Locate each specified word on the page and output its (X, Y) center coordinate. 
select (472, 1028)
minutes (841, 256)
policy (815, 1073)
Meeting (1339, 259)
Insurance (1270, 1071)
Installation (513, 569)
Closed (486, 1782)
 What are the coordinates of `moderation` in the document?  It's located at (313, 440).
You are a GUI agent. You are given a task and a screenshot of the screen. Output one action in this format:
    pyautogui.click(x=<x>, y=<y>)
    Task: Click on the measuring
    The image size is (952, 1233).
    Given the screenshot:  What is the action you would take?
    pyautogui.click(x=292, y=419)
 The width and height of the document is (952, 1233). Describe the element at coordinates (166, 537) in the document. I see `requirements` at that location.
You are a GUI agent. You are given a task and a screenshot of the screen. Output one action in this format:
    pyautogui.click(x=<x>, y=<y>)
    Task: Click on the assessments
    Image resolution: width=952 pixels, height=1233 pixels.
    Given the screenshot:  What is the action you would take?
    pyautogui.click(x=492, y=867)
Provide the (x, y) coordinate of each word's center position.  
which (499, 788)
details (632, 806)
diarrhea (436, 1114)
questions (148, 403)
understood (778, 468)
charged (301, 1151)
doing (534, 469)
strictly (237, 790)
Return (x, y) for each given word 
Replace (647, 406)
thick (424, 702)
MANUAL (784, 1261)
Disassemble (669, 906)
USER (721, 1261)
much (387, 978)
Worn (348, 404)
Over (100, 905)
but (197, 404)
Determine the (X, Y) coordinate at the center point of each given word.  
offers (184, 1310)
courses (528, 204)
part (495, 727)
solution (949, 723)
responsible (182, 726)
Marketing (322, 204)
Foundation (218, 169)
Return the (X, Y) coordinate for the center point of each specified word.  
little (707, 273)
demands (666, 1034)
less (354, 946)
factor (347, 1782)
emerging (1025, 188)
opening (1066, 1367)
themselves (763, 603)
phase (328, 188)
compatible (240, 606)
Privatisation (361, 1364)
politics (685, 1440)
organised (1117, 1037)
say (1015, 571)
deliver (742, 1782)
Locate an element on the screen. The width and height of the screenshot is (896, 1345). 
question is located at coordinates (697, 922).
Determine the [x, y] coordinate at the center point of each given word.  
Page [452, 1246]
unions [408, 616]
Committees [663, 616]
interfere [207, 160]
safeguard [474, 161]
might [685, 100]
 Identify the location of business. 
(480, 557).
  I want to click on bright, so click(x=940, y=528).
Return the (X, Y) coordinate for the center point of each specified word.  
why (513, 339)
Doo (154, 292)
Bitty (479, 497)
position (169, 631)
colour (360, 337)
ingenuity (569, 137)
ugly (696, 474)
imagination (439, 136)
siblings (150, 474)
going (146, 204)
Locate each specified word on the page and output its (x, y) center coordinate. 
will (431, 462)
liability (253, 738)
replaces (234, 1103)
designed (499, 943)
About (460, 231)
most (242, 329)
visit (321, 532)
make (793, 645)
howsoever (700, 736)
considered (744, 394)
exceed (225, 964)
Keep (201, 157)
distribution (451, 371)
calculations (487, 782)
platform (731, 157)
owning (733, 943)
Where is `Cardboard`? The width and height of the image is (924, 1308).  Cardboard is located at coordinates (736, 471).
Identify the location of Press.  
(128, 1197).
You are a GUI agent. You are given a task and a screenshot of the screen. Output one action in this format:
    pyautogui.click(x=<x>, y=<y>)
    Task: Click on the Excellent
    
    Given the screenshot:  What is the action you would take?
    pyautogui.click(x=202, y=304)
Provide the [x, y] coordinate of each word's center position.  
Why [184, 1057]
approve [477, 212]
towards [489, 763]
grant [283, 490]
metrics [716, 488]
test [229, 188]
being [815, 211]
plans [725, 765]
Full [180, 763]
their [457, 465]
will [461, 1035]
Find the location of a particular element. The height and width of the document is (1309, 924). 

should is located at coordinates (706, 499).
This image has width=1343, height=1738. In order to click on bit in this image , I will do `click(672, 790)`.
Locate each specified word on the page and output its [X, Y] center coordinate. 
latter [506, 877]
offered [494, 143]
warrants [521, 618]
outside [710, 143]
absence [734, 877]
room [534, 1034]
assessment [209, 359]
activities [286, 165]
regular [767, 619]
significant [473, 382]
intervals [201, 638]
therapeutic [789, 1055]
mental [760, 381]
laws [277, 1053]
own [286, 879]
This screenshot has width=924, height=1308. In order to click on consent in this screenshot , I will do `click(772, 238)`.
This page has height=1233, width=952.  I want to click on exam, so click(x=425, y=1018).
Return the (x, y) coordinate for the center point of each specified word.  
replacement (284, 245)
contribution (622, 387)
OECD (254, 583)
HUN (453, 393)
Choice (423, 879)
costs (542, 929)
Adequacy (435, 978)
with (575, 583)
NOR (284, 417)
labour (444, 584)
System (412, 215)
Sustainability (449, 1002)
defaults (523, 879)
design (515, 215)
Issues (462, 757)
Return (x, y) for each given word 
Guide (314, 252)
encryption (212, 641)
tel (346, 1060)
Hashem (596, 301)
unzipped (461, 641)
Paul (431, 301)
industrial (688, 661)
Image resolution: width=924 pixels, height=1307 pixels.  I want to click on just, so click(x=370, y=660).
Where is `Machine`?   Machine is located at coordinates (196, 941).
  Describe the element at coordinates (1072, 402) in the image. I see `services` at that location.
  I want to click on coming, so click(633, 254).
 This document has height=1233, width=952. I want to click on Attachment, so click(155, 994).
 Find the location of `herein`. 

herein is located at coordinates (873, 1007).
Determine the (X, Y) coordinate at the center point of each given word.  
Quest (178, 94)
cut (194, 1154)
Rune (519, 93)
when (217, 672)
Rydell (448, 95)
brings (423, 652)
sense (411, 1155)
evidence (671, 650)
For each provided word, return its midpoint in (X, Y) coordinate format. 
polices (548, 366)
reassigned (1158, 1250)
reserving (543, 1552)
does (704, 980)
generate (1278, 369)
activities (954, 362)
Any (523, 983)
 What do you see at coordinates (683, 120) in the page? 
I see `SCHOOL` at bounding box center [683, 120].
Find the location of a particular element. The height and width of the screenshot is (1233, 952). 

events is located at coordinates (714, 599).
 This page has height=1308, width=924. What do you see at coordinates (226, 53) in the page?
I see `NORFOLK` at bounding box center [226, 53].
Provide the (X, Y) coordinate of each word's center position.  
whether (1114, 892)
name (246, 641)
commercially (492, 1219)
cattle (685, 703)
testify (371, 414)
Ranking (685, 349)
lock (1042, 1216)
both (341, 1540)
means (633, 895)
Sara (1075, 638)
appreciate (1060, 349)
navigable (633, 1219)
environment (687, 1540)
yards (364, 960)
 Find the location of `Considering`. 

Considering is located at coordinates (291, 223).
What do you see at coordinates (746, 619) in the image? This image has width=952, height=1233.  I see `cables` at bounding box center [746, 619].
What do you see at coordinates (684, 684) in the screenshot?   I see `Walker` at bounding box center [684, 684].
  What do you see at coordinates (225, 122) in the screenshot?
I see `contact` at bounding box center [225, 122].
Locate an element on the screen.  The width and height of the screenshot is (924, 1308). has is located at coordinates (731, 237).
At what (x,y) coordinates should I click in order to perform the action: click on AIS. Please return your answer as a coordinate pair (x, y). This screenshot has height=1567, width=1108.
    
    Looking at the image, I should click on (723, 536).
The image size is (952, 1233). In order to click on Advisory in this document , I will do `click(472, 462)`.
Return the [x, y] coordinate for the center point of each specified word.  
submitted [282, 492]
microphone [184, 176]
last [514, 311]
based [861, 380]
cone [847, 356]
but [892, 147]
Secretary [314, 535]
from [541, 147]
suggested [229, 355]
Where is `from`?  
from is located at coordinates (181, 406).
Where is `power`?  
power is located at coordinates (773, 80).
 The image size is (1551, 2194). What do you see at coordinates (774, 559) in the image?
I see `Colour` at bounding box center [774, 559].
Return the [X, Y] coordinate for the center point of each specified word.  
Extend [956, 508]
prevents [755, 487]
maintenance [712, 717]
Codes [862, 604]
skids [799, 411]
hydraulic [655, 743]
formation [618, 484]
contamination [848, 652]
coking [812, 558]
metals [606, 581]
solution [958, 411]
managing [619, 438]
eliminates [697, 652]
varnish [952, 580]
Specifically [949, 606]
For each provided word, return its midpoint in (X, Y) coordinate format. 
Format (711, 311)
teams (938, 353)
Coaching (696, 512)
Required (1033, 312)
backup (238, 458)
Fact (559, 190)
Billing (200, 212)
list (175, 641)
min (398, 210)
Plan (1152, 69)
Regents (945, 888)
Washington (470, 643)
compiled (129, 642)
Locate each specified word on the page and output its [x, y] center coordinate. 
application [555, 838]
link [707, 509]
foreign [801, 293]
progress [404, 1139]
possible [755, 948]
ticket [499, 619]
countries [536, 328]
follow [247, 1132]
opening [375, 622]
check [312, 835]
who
--
> 待解问题: 请从数据的第一行起，一直到包含"What are the"的那一行为止，把这些行一字不差地重抄一遍，首尾两行都要包括在内。

> 正确结果:
Locate each specified word on the page and output its (X, Y) center coordinate. 
select (472, 1028)
minutes (841, 256)
policy (815, 1073)
Meeting (1339, 259)
Insurance (1270, 1071)
Installation (513, 569)
Closed (486, 1782)
 What are the coordinates of `moderation` in the document?  It's located at (313, 440).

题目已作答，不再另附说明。